Landowners Hugh Ryan, Marvin Davant and Feed Mill Hunt Club President Chas Bostic attended.
SCDNR First Sgt. Sidney Rainwater and Lance Cpl. Ed Laney gave some insight on the state laws regarding trespassing and poaching and offered some advice for dealing with law breakers.
Sgt. Rainwater is a team member of Staff Operations that manages the Operation Game Thief, Coastal Watch and Property Watch programs. Officer Ed Laney is a Sumter County game warden.
They pointed out that poaching is more than a nuisance for landowners and property managers. It is a violation of property rights, stealing of our natural resources and a safety concern.
They noted that the best way to keep trespassers and poachers from violating rural property is to make some kind of a presence there. That doesn't mean that you have to be there in person all the time. There are some steps that landowners and hunt club managers can do to keep the land secure.
Poachers will generally look for easy targets. Land that is held by an out-of-town owner, that doesn't get much use, is a prime target. If the owner or manager is unable to visit the property often, they can have someone local check on the land for them. Tire tracks on driveways and woods roads will show that the property is being used.
Posting the property boundaries with "No Trespassing" signs is important. It takes away a trespasser's excuse that they didn't know they were across a boundary or on private land. Install well-constructed gates, with strong locks, on entrance roads.
Install trail cameras or a surveillance system. A time-stamped photo of a poacher could be enough for an arrest and conviction. Think of it as "hard evidence."
Call the local game warden and introduce yourself. Invite the person out to the property. Put his or her number in your cellphone. Wardens can't watch the property for you all the time, but a good relationship helps when a problem is discovered. An officer will work with a landowner on how he wants to handle problems.
What should a landowner or manager do if a trespasser or poacher is encountered? If at all possible, avoid confrontation. Gather as much information as possible about his or her appearance, weapon, vehicle or anything else that may be pertinent. Contact SCDNR at the Operation Game Thief hotline number 1-800-922-5431.
The SCDNR Property Watch Program offers an additional level of protection for rural landowners and property managers.
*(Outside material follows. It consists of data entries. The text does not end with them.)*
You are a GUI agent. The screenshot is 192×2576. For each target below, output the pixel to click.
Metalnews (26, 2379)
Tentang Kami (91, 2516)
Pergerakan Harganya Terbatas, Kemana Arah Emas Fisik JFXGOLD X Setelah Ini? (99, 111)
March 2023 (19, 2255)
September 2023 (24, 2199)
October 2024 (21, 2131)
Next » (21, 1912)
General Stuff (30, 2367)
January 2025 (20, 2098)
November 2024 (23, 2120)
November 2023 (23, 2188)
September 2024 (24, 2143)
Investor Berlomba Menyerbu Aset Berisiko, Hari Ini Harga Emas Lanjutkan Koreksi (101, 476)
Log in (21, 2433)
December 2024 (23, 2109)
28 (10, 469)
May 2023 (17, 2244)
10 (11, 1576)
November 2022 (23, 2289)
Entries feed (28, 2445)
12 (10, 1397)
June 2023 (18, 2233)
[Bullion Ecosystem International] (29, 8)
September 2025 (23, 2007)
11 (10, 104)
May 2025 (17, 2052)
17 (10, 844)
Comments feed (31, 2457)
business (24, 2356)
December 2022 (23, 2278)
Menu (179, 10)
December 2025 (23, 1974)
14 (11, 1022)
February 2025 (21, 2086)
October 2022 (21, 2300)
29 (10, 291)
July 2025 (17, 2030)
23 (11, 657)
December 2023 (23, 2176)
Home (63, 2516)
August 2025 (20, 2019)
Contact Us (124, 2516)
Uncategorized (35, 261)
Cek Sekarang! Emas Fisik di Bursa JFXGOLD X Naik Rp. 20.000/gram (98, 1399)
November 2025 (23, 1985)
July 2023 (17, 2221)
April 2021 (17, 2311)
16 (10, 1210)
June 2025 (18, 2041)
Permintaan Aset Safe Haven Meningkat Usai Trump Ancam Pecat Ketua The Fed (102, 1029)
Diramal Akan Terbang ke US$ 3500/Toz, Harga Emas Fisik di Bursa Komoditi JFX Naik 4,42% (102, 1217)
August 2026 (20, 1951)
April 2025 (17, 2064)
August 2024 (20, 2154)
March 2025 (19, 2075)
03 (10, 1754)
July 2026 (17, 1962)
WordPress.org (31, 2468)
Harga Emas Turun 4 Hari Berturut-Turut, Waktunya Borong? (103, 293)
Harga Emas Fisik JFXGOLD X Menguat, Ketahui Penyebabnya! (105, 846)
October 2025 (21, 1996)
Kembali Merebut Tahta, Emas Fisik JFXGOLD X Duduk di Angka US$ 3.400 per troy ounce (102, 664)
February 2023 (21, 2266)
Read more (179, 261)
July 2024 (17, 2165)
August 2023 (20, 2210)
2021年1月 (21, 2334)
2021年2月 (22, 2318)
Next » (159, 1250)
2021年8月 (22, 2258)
Authorization is given to allow SCDNR to prosecute violations of trespassing upon the enrolled property, without the presence of the landowner, lessee or authorized representative. An application form to enroll a property can be found on the SCDNR website.
There is no cost to enroll a property. The program is funded by donations and sign sales. Property Watch signs and membership cards are available for a small fee and can be ordered online. For more information, call the Law Enforcement Division at (803) 734-4002.
I have used the Property Watch Program on a timber company lease that I held in Clarendon County. It made an immediate and tremendous impact on the security of the property. I've had poaching and trespassing problems on my own property in Clarendon County, and I can't be there all the time, so I plan to enroll the land in the program. I can even enroll adjoining properties that belong to relatives with their written permission.
The Property Watch Program will help make a presence on a rural property.